* _What this task involves_
Output exactly the lines that run from the top of the entries to the line holding "Brands (573, 246)", including both of those lines.

Collected data entries:
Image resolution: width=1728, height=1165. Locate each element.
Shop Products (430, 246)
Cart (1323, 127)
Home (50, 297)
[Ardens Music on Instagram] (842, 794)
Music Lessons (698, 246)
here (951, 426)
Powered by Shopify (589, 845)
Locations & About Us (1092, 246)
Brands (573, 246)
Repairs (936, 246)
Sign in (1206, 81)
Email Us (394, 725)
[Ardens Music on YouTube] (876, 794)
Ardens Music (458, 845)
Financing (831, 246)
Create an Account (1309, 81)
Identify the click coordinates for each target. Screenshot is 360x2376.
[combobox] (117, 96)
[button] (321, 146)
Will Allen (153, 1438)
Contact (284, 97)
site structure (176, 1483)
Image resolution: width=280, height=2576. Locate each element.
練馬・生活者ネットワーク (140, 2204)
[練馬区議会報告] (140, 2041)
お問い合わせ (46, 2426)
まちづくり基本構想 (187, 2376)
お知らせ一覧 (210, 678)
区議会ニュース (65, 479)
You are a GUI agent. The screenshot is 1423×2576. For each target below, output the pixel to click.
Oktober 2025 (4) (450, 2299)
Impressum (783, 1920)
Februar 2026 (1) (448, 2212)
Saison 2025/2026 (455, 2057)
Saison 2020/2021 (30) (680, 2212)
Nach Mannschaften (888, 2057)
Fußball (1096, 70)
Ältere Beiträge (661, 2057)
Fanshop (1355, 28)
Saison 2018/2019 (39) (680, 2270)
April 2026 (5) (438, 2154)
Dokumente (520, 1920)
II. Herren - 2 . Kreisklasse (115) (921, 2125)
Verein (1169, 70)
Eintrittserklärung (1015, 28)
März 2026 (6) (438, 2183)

* _Answer below_
Image resolution: width=1728, height=1165. Locate each element.
Shop Products (430, 246)
Cart (1323, 127)
Home (50, 297)
[Ardens Music on Instagram] (842, 794)
Music Lessons (698, 246)
here (951, 426)
Powered by Shopify (589, 845)
Locations & About Us (1092, 246)
Brands (573, 246)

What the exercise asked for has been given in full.